FIRST AMENDMENT TO CREDIT AGREEMENT AMONG REX ENERGY IV, LLC, as Borrower, KEYBANK NATIONAL ASSOCIATION, as Administrative Agent, and The Lenders Signatory Hereto Effective as of March 30, 2007
Exhibit 10.11
Execution Version
FIRST AMENDMENT
TO
CREDIT AGREEMENT
AMONG
XXX ENERGY IV, LLC,
as Borrower,
KEYBANK NATIONAL ASSOCIATION,
as Administrative Agent,
and
The Lenders Signatory Hereto
Effective as of March 30, 2007
FIRST AMENDMENT TO CREDIT AGREEMENT
This FIRST AMENDMENT TO CREDIT AGREEMENT (this “First Amendment”) executed effective as of the 30th of March, 2007 (the “First Amendment Effective Date”) is among XXX ENERGY IV, LLC, a limited liability company formed under the laws of the State of Delaware (the “Borrower”); and KEYBANK NATIONAL ASSOCIATION, as administrative agent for the Lenders (in such capacity, together with its successors, the “Administrative Agent”).
Recitals
A. The Borrower, the Administrative Agent and the Lenders are parties to that certain Credit Agreement dated as of October 2, 2006 (the “Credit Agreement”), pursuant to which the Lenders have made certain credit available to and on behalf of the Borrower.

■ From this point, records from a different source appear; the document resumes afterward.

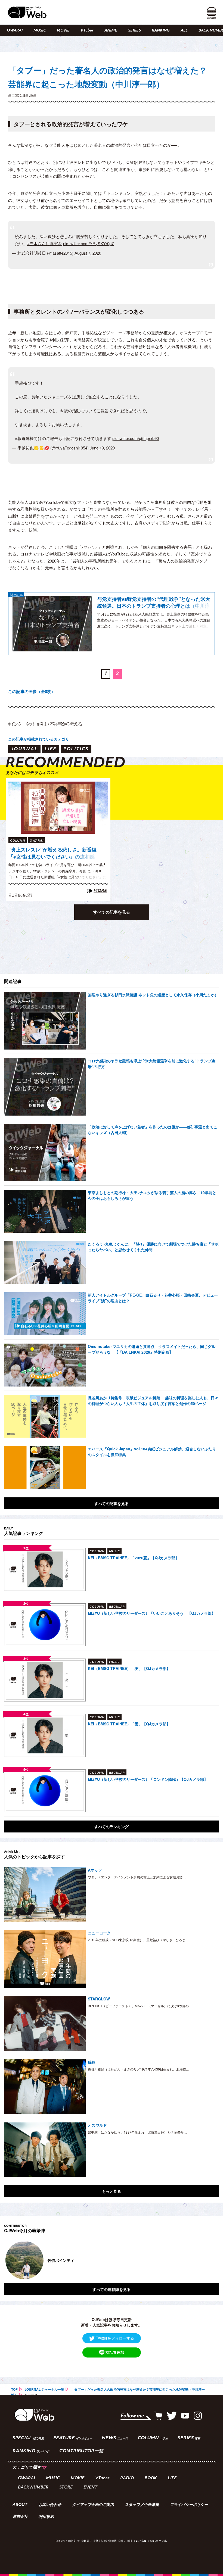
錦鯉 (91, 2062)
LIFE (172, 2478)
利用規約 (46, 2517)
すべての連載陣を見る (111, 2289)
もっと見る (111, 2191)
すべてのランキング (111, 1826)
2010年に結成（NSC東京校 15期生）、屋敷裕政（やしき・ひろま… (138, 1939)
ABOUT (20, 2505)
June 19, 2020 (102, 448)
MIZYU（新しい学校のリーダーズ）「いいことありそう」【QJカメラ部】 (151, 1613)
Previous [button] (9, 2260)
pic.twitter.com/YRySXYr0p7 (88, 243)
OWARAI (15, 30)
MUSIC (39, 30)
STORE (66, 2488)
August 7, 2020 (88, 253)
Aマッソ (95, 1870)
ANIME (110, 30)
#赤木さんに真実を (44, 243)
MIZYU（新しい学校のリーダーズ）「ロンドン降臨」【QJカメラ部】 (148, 1779)
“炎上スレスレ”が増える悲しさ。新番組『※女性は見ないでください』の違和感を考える (52, 853)
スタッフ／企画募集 (142, 2505)
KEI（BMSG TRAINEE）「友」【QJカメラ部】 (129, 1668)
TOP (14, 2389)
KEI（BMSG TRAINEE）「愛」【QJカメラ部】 (129, 1723)
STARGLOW (99, 1999)
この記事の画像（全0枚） (31, 691)
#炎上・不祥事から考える (59, 724)
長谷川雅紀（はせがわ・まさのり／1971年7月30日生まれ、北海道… (138, 2069)
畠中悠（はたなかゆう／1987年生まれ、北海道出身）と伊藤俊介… (137, 2132)
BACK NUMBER (33, 2488)
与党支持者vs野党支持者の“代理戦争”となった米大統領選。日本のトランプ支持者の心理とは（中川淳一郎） (153, 603)
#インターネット (22, 724)
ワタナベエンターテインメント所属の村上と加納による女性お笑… (137, 1877)
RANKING (161, 30)
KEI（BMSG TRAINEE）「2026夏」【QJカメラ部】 (133, 1557)
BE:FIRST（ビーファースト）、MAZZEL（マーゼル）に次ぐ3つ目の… (140, 2005)
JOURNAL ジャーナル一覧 (44, 2389)
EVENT (90, 2488)
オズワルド (97, 2125)
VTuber (87, 30)
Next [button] (209, 2260)
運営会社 (20, 2517)
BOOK (151, 2478)
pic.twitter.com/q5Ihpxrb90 (135, 438)
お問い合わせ (49, 2505)
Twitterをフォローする (115, 2338)
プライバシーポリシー (189, 2505)
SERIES (134, 30)
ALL (184, 30)
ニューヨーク (99, 1932)
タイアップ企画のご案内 (93, 2505)
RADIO (127, 2478)
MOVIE (63, 30)
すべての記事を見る (111, 912)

B. The Borrower has requested and the Administrative Agent and the Lenders have agreed to amend certain provisions of the Credit Agreement.

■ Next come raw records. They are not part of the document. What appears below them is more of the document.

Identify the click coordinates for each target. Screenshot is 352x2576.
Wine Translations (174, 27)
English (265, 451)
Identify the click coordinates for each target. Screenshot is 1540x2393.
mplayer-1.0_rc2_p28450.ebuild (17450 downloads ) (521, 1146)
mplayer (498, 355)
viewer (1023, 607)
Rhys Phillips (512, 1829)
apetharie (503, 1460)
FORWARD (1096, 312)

C. NOW, THEREFORE, in consideration of the premises and the mutual covenants herein contained, for good and valuable consideration, the receipt and sufficiency of which are hereby acknowledged, the parties hereto agree as follows:
Section 1. Defined Terms. Each capitalized term which is defined in the Credit Agreement, but which is not defined in this First Amendment, shall have the meaning ascribed such term in the Credit Agreement. Unless otherwise indicated, all section references in this First Amendment refer to the Credit Agreement.

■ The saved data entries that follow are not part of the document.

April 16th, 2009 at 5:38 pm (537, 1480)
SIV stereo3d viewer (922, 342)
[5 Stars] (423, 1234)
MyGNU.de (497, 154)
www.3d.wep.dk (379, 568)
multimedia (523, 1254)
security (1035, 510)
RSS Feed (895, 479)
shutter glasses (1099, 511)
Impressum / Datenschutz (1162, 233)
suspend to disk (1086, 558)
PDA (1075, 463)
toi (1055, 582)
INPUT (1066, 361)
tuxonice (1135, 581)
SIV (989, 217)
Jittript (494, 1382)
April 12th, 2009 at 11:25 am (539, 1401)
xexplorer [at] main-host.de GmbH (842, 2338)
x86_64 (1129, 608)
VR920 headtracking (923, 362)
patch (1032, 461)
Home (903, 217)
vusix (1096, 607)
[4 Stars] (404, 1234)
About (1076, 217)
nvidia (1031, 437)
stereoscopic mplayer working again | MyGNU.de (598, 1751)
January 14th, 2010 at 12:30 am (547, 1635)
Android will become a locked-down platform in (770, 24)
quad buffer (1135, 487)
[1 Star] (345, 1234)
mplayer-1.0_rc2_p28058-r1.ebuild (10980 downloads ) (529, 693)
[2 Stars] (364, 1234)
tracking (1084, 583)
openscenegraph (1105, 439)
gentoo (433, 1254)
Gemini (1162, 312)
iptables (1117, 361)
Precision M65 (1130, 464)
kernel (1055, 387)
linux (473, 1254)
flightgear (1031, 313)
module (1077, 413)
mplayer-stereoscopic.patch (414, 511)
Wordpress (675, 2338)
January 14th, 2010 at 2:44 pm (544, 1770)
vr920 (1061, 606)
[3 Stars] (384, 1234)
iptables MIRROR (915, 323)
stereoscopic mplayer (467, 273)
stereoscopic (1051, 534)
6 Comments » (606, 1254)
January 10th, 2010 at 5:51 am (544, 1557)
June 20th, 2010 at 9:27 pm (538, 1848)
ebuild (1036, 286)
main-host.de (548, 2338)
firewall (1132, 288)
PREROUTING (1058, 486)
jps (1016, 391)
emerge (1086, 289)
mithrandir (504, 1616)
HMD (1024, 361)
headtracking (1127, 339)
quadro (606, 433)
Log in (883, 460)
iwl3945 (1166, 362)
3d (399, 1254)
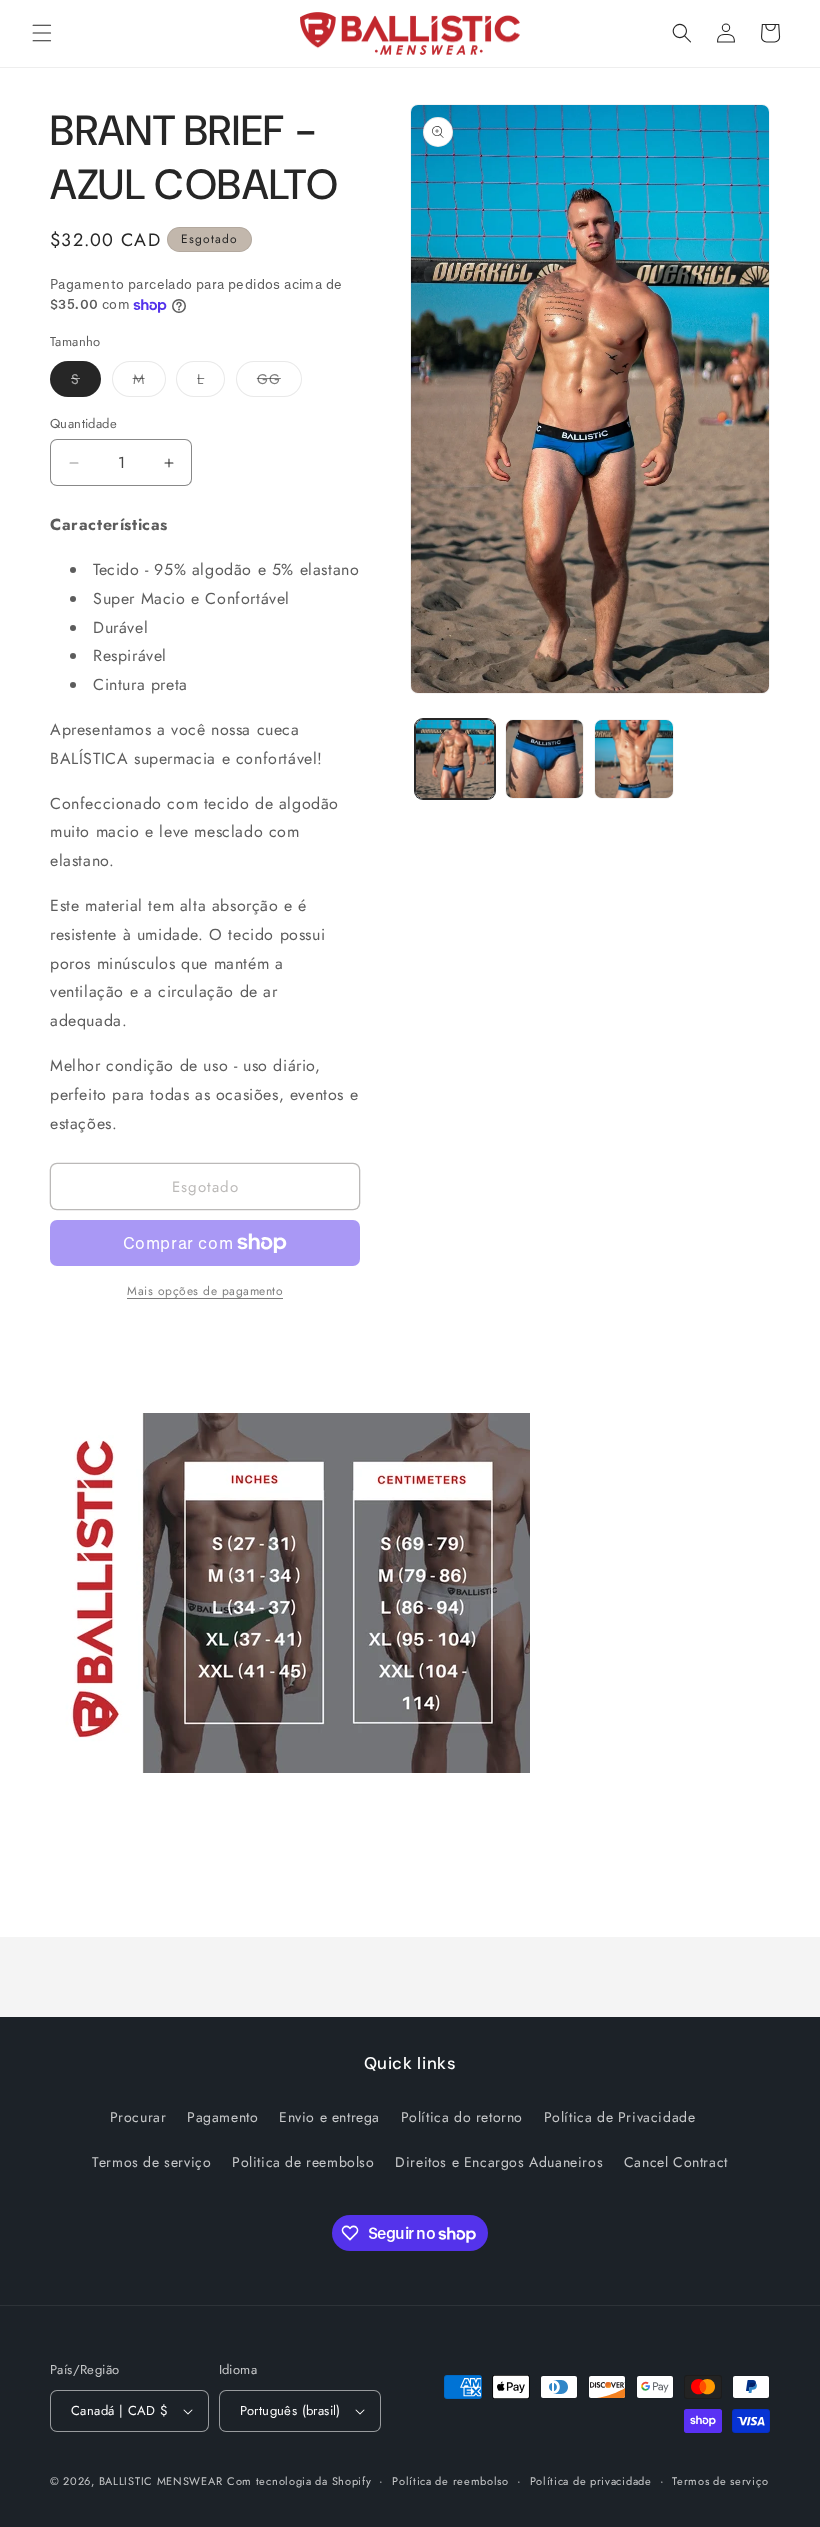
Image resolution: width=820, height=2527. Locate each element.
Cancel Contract (676, 2162)
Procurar (138, 2117)
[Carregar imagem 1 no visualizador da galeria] (455, 759)
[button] (42, 33)
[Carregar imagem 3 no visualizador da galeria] (634, 759)
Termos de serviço (151, 2162)
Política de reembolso (450, 2481)
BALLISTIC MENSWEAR (161, 2481)
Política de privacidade (591, 2481)
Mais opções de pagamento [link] (205, 1291)
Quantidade (83, 423)
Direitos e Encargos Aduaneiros (499, 2162)
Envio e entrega (329, 2117)
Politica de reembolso (303, 2162)
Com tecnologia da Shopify (299, 2481)
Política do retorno (462, 2117)
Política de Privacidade (620, 2117)
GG (279, 382)
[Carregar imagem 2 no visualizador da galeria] (545, 759)
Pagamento (222, 2117)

Section 2. Amendments to Credit Agreement.
2.1 Amendments to Section 1.02. Section 1.02 is hereby amended by adding or amending and restating the following definitions in their entirety:
“Agreement” means this Credit Agreement, as amended by the First Amendment to Credit Agreement, dated March 30, 2007, and as the same may from time to time be amended, modified, supplemented or restated.
“Applicable Margin” means, for any day, with respect to any Eurodollar Loan, 4.00% and with respect to any ABR Loan, 3.00%.
“EBITDAX” means, for any period, the sum of Consolidated Net Income for such period plus the following expenses or charges to the extent deducted from Consolidated Net Income in such period: interest, income taxes, depreciation, depletion, amortization, unrealized losses from financial derivatives, exploration expenses and other similar non-cash charges, minus all non-cash income, including but not limited to income from unrealized financial derivatives, added to Consolidated Net Income.
“Free Cash Flow” for any period shall mean EBITDAX less (a) cash tax payments actually made during such period, (b) interest payments made during such period, (c) voluntary repayments of principal made during such period and (d) capital expenditures made regarding development.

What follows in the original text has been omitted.